Last year, wind speeds were 5% below normal in Mexico’s interior, from the U.S. border south to Mexico City, which had an adverse effect on the performance of a number of operating projects—including the 50-megawatt (MW) Los Altos wind farm in Jalisco, owned by Grupo Dragón. Fortunately, southern Mexico, where the vast majority of the country’s wind assets are located, did not follow the same trend. Plus, the dense wind development area around coastal Oaxaca experienced wind speeds 5% higher than average.
The Oaxaca region—in particular the cluster of projects around Juchitán de Zaragoza—is of key strategic importance to international wind energy investors. Acciona has 550+MW of operating wind farms in Oaxaca, and Iberdrola owns several other large projects in the vicinity. Oaxaca’s Isthmus of Tehuantepec boasts one of the strongest wind resources in the country due to unique topography that creates a natural wind funnel through a break in the Sierra Madre mountain ranges to the North and South for air traveling from North America and the Caribbean.
However, though the meteorological reasons behind the strength of the wind resource in the region are well understood, it’s important to note that strong climate anomalies, positive and negative such as those experienced in Mexico last year, are by no means isolated or uncommon events. Should Oaxaca experience a low wind year, a large number of operating assets would experience substantial dips in production and corresponding reductions in their owners’ revenue streams.
Vaisala’s study underlines a growing need for ongoing operational reconciliation to better understand the root causes behind performance fluctuations and better diversify a portfolio of assets. Through its wind performance analysis, Vaisala provides valuable insight for financiers and operators, by translating meteorological and forecasting data into energy investment decisions—enabling them to perform regional portfolio analysis and quickly view the effects of weather anomalies on existing and proposed investments.

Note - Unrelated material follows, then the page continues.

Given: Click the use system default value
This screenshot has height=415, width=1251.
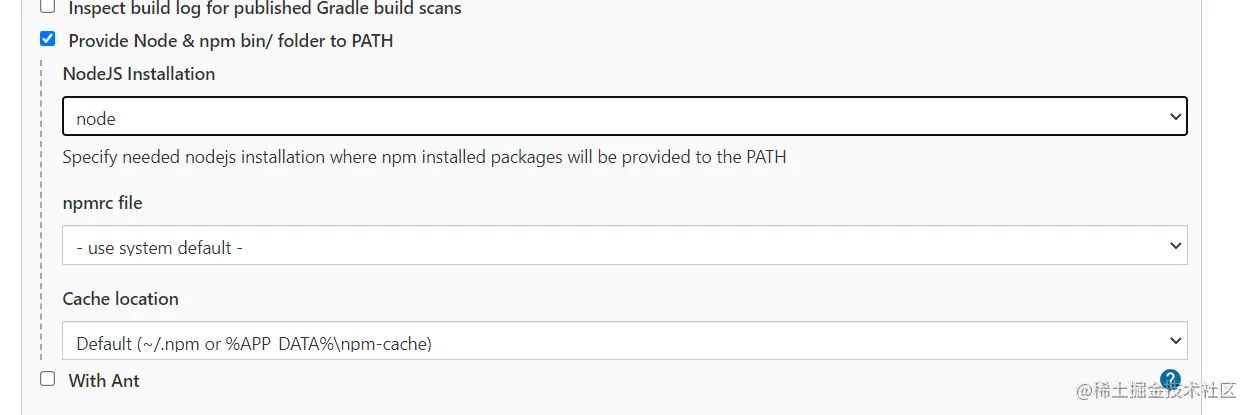Looking at the screenshot, I should [159, 247].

“The ongoing growth of the Mexican wind market, particularly in important regions like Oaxaca, is exciting,” said Nic Wilson, Vaisala’s Regional Segment Manager for the Americas.

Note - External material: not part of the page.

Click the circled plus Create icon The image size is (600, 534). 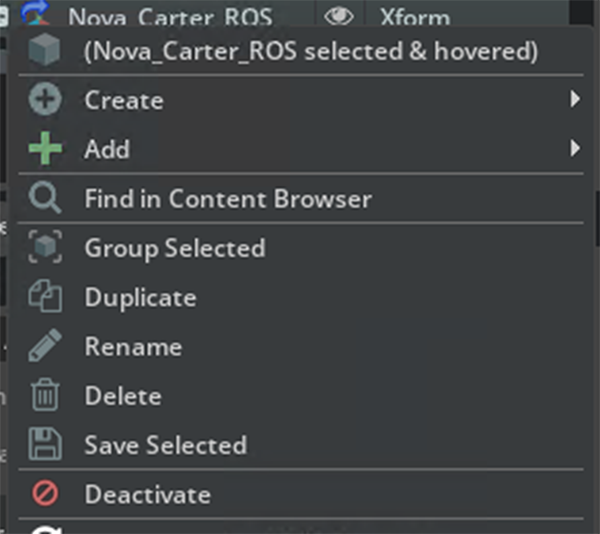click(45, 101)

“But given the financial impact of under-performance, it’s essential that investors, developers, and operators fully understand the possibility and underlying reasons for above or below-normal performances. This information feeds directly into long-term production estimates, helping the industry formulate strategies to diversify production sites and prepare for and better safeguard itself against unanticipated and unavoidable drops in generation.”
Vaisala is currently working with the U.S. Department of Energy on a $2.5 million, three-year study to improve the reliability of wind forecasting in complex terrain. The results of which will make significant advancements to the weather models used to predict long-term and short-term wind energy production, as well as reduce the cost of grid integration.